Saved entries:
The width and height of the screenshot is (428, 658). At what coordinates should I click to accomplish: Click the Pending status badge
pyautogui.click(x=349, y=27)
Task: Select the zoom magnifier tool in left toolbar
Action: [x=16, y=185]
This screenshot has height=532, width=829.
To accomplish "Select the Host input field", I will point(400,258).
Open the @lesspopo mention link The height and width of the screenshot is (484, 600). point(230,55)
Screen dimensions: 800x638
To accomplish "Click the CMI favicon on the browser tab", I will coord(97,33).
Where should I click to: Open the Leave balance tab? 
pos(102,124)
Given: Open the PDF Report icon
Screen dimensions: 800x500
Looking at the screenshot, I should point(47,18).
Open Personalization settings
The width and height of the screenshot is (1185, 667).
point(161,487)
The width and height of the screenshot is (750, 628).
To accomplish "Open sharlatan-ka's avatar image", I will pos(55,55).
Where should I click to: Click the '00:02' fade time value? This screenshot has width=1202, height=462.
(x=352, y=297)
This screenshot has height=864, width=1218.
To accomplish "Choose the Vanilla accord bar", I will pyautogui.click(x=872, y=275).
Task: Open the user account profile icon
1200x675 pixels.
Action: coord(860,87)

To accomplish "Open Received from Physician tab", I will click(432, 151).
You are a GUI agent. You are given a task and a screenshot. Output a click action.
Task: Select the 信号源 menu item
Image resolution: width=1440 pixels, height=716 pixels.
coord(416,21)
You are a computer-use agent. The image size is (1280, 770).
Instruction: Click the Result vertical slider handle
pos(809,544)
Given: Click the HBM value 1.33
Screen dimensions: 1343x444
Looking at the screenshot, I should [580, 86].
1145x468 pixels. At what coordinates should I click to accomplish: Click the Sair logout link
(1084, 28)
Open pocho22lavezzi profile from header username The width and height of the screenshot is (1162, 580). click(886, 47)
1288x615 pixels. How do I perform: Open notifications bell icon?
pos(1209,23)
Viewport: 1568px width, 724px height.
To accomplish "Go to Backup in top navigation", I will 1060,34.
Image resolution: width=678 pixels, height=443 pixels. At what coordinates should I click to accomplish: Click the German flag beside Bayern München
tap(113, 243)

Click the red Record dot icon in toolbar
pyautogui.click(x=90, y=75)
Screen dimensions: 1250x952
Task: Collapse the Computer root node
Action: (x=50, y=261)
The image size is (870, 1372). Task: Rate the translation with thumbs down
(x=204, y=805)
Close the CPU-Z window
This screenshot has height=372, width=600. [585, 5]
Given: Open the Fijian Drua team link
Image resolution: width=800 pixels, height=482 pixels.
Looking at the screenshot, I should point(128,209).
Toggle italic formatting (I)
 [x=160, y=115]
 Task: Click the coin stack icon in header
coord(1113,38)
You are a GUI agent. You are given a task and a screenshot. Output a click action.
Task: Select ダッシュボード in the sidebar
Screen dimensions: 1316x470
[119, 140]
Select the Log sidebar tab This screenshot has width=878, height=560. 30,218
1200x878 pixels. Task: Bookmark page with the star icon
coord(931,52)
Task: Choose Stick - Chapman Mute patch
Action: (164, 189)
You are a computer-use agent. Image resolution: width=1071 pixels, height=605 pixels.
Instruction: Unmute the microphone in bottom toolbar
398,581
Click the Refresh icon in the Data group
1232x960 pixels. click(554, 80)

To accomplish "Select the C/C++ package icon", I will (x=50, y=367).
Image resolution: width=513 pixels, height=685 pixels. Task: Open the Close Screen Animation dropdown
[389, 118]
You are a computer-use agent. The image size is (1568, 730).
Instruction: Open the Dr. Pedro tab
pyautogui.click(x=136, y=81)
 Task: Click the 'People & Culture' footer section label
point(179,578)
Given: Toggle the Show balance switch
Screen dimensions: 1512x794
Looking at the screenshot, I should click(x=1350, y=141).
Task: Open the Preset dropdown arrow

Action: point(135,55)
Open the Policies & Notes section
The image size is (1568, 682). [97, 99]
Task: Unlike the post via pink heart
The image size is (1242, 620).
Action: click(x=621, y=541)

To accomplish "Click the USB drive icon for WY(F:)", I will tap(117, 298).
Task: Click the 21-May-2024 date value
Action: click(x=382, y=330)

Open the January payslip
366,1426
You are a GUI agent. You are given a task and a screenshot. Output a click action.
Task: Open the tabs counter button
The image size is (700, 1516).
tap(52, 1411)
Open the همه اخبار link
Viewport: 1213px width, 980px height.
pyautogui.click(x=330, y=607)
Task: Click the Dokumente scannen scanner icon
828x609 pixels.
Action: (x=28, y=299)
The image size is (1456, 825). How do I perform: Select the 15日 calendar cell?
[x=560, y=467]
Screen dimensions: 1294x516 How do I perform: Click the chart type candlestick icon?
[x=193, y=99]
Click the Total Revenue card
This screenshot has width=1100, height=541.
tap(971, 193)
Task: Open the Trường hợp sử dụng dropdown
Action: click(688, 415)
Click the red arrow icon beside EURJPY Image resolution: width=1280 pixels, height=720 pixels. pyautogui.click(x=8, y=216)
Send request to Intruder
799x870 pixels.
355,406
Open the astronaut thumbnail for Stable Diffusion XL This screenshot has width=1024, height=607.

* TASK OBJECTIVE *
Please reproduce all of the entries exactly as they stand.

* RESPONSE TO THIS TASK *
The width and height of the screenshot is (428, 658). At what coordinates should I click to accomplish: Click the Pending status badge
pyautogui.click(x=349, y=27)
Task: Select the zoom magnifier tool in left toolbar
Action: [x=16, y=185]
This screenshot has height=532, width=829.
To accomplish "Select the Host input field", I will point(400,258).
Open the @lesspopo mention link The height and width of the screenshot is (484, 600). point(230,55)
Screen dimensions: 800x638
To accomplish "Click the CMI favicon on the browser tab", I will coord(97,33).
Where should I click to: Open the Leave balance tab? 
pos(102,124)
Given: Open the PDF Report icon
Screen dimensions: 800x500
Looking at the screenshot, I should point(47,18).
Open Personalization settings
The width and height of the screenshot is (1185, 667).
point(161,487)
The width and height of the screenshot is (750, 628).
To accomplish "Open sharlatan-ka's avatar image", I will pos(55,55).
Where should I click to: Click the '00:02' fade time value? This screenshot has width=1202, height=462.
(x=352, y=297)
This screenshot has height=864, width=1218.
To accomplish "Choose the Vanilla accord bar", I will pyautogui.click(x=872, y=275).
Task: Open the user account profile icon
1200x675 pixels.
Action: coord(860,87)

To accomplish "Open Received from Physician tab", I will click(432, 151).
You are a GUI agent. You are given a task and a screenshot. Output a click action.
Task: Select the 信号源 menu item
Image resolution: width=1440 pixels, height=716 pixels.
coord(416,21)
You are a computer-use agent. The image size is (1280, 770).
Instruction: Click the Result vertical slider handle
pos(809,544)
Given: Click the HBM value 1.33
Screen dimensions: 1343x444
Looking at the screenshot, I should [580, 86].
1145x468 pixels. At what coordinates should I click to accomplish: Click the Sair logout link
(1084, 28)
Open pocho22lavezzi profile from header username The width and height of the screenshot is (1162, 580). click(886, 47)
1288x615 pixels. How do I perform: Open notifications bell icon?
pos(1209,23)
Viewport: 1568px width, 724px height.
To accomplish "Go to Backup in top navigation", I will 1060,34.
Image resolution: width=678 pixels, height=443 pixels. At what coordinates should I click to accomplish: Click the German flag beside Bayern München
tap(113, 243)

Click the red Record dot icon in toolbar
pyautogui.click(x=90, y=75)
Screen dimensions: 1250x952
Task: Collapse the Computer root node
Action: (x=50, y=261)
The image size is (870, 1372). Task: Rate the translation with thumbs down
(x=204, y=805)
Close the CPU-Z window
This screenshot has height=372, width=600. [585, 5]
Given: Open the Fijian Drua team link
Image resolution: width=800 pixels, height=482 pixels.
Looking at the screenshot, I should point(128,209).
Toggle italic formatting (I)
 [x=160, y=115]
 Task: Click the coin stack icon in header
coord(1113,38)
You are a GUI agent. You are given a task and a screenshot. Output a click action.
Task: Select ダッシュボード in the sidebar
Screen dimensions: 1316x470
[119, 140]
Select the Log sidebar tab This screenshot has width=878, height=560. 30,218
1200x878 pixels. Task: Bookmark page with the star icon
coord(931,52)
Task: Choose Stick - Chapman Mute patch
Action: (164, 189)
You are a computer-use agent. Image resolution: width=1071 pixels, height=605 pixels.
Instruction: Unmute the microphone in bottom toolbar
398,581
Click the Refresh icon in the Data group
1232x960 pixels. click(554, 80)

To accomplish "Select the C/C++ package icon", I will (x=50, y=367).
Image resolution: width=513 pixels, height=685 pixels. Task: Open the Close Screen Animation dropdown
[389, 118]
You are a computer-use agent. The image size is (1568, 730).
Instruction: Open the Dr. Pedro tab
pyautogui.click(x=136, y=81)
 Task: Click the 'People & Culture' footer section label
point(179,578)
Given: Toggle the Show balance switch
Screen dimensions: 1512x794
Looking at the screenshot, I should click(x=1350, y=141).
Task: Open the Preset dropdown arrow

Action: point(135,55)
Open the Policies & Notes section
The image size is (1568, 682). [97, 99]
Task: Unlike the post via pink heart
The image size is (1242, 620).
Action: click(x=621, y=541)

To accomplish "Click the USB drive icon for WY(F:)", I will tap(117, 298).
Task: Click the 21-May-2024 date value
Action: click(x=382, y=330)

Open the January payslip
366,1426
You are a GUI agent. You are given a task and a screenshot. Output a click action.
Task: Open the tabs counter button
The image size is (700, 1516).
tap(52, 1411)
Open the همه اخبار link
Viewport: 1213px width, 980px height.
pyautogui.click(x=330, y=607)
Task: Click the Dokumente scannen scanner icon
828x609 pixels.
Action: (x=28, y=299)
The image size is (1456, 825). How do I perform: Select the 15日 calendar cell?
[x=560, y=467]
Screen dimensions: 1294x516 How do I perform: Click the chart type candlestick icon?
[x=193, y=99]
Click the Total Revenue card
This screenshot has width=1100, height=541.
tap(971, 193)
Task: Open the Trường hợp sử dụng dropdown
Action: click(688, 415)
Click the red arrow icon beside EURJPY Image resolution: width=1280 pixels, height=720 pixels. pyautogui.click(x=8, y=216)
Send request to Intruder
799x870 pixels.
355,406
Open the astronaut thumbnail for Stable Diffusion XL This screenshot has width=1024, height=607.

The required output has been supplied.